» **Work to complete**
The lines to repeat are those below from the one containing "Instruction: Toggle the hamburger menu icon" down to the one containing "The height and", both included; reproduce them exactly and nothing else.

» **Dataset extract**
▬▬▬▬▬▬▬▬▬▬
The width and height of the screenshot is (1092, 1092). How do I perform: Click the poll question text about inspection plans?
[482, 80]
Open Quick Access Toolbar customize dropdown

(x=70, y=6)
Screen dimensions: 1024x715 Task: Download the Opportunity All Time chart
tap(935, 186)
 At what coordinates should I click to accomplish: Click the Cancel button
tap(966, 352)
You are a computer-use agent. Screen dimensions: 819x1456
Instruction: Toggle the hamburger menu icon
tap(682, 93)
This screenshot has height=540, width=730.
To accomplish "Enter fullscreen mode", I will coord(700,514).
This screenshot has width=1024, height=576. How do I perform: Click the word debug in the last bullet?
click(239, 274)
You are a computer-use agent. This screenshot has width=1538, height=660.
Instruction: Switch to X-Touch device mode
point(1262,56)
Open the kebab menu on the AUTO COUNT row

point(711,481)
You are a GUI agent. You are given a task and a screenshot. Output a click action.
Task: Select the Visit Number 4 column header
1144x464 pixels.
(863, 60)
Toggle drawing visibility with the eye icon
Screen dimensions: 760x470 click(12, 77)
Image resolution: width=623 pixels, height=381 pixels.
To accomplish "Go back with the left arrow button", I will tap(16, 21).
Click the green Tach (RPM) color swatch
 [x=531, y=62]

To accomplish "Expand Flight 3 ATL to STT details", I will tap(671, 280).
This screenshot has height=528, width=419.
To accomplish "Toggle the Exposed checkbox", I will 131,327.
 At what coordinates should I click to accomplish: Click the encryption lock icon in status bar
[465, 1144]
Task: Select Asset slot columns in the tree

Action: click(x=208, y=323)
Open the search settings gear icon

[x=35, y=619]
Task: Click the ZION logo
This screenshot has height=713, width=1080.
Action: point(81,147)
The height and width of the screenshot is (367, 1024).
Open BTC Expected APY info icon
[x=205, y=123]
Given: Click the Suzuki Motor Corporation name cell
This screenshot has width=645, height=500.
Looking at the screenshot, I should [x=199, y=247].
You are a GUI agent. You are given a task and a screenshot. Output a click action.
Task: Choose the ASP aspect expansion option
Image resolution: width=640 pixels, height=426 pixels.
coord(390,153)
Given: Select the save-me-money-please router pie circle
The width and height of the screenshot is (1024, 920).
▬▬▬▬▬▬▬▬▬▬
» **Completed exercise**
Instruction: Toggle the hamburger menu icon
tap(682, 93)
This screenshot has height=540, width=730.
To accomplish "Enter fullscreen mode", I will coord(700,514).
This screenshot has width=1024, height=576. How do I perform: Click the word debug in the last bullet?
click(239, 274)
You are a computer-use agent. This screenshot has width=1538, height=660.
Instruction: Switch to X-Touch device mode
point(1262,56)
Open the kebab menu on the AUTO COUNT row

point(711,481)
You are a GUI agent. You are given a task and a screenshot. Output a click action.
Task: Select the Visit Number 4 column header
1144x464 pixels.
(863, 60)
Toggle drawing visibility with the eye icon
Screen dimensions: 760x470 click(12, 77)
Image resolution: width=623 pixels, height=381 pixels.
To accomplish "Go back with the left arrow button", I will tap(16, 21).
Click the green Tach (RPM) color swatch
 [x=531, y=62]

To accomplish "Expand Flight 3 ATL to STT details", I will tap(671, 280).
This screenshot has height=528, width=419.
To accomplish "Toggle the Exposed checkbox", I will 131,327.
 At what coordinates should I click to accomplish: Click the encryption lock icon in status bar
[465, 1144]
Task: Select Asset slot columns in the tree

Action: click(x=208, y=323)
Open the search settings gear icon

[x=35, y=619]
Task: Click the ZION logo
This screenshot has height=713, width=1080.
Action: point(81,147)
The height and width of the screenshot is (367, 1024).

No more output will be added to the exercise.